Could there be such a similarly rosy future in Brighton for someone like Allegra? Somehow, she doubted it, no matter how enthusiastic Candie was about her prospects.
To that end, and over Allegra’s protests, Candie had set out to provide her young guest with a complete new wardrobe the very morning after Valerian and Allegra’s arrival in Naples. Although Italian styles were still woefully behind those of Paris, there existed enough modistes sufficiently schooled in the art of copying for Allegra to acquire a fairly extensive wardrobe that would be considered not only acceptable but wonderfully stylish by the ladies of Brighton.
But the Marchioness was not content to merely dress her young guest in fine feathers. Oh, no. She spent long hours schooling Allegra in proper deportment (including at least one stern lecture concerning Allegra’s tendency to gesture with her hands as she spoke, an entirely too Italian habit), and had helped her to weed most Italian words and phrasing from her vocabulary, permitting her to use only those considered suitably Continental and sure to impress her English relatives.
“I was the Conte di Casals’s niece Gina more than once in the past, you understand,” the Marchioness had informed her as the two sat alone late one night over Allegra’s lessons, “so I have a fairly good notion as to how you should go on. Have I told you about the time—I was just a young girl, I believe—that Uncle Max wrangled us an audience with the Pope?”

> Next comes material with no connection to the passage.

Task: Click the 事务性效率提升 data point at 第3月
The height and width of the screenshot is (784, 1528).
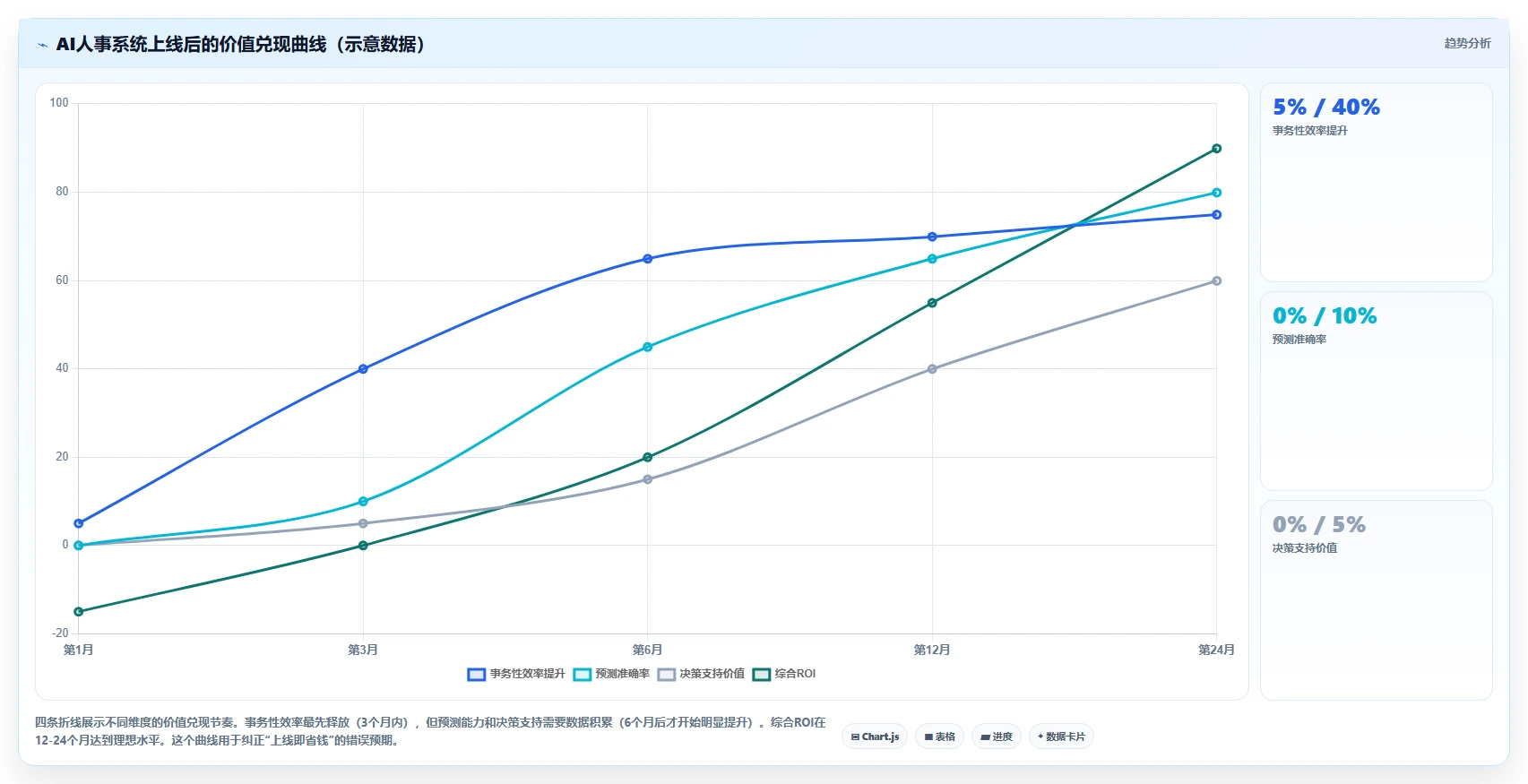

“His Holiness!” Allegra had exclaimed, much impressed. “I once sang a solo for the Bishop of Bologna, but it is not the same, is it?”
Yes, there were many lessons, but there were just as many stories, and just as many shared reminiscences between the new friends, quite a few of them having to do with the at-times-almost-bizarre courtship of Candice Murphy by Mark Antony Betancourt, Seventh Marquess of Coniston. The Marquess, it seemed, had until his marriage been known all over London as Mister Overnite: a carefree, heartbreakingly handsome man who supposedly had held the modern-day British record for dallying the whole night long in more society matrons’ beds than half the husbands in the Upper Ten Thousand.
It hadn’t been easy for Tony to understand that his bachelor days were effectively over from the first moment he’d clapped eyes on the mischievous Miss Murphy, but—as Candie, blushing, told Allegra—he had lived to give proof to the adage that reformed rakes make the very best of husbands.
As for Allegra’s singing career, it had been left to Valerian to explain to her that this, alas, was over, finally and completely. It was not to be mentioned in company, it was not to be considered as a viable part of her future—it simply was not to be thought of, ever again!
Only the quick-witted Tony had been able to save Valerian from Allegra’s employment of a particularly vile Italian curse, which he did by quickly pointing out that there was nothing wrong with Allegra considering herself a talented amateur.
“Why, as a matter of fact,” he had interjected cleverly, winking at his appreciative wife, “Prinny himself is quite a devotee of Italian opera. You’re bound to be the sensation of the age, Allegra, once you sing for him, for many of his guests perform at the Marine Pavilion after one of his Highness’s hours-long dinner parties.”
“Yes, the dinner parties,” Valerian had added, knowing by now where to aim his darts where Allegra was concerned. “I heard it said that there are often two dozen main dishes served in one evening,” he slid in, watching as Allegra’s sapphire eyes opened wide. “That’s not to mention the many side dishes, cakes, puddings, pastries, and the rest. Although I have not yet had the pleasure, Duggy is one of Old Swellfoot’s cronies, signorina, so you are sure to be invited, if you can just learn to behave yourself.”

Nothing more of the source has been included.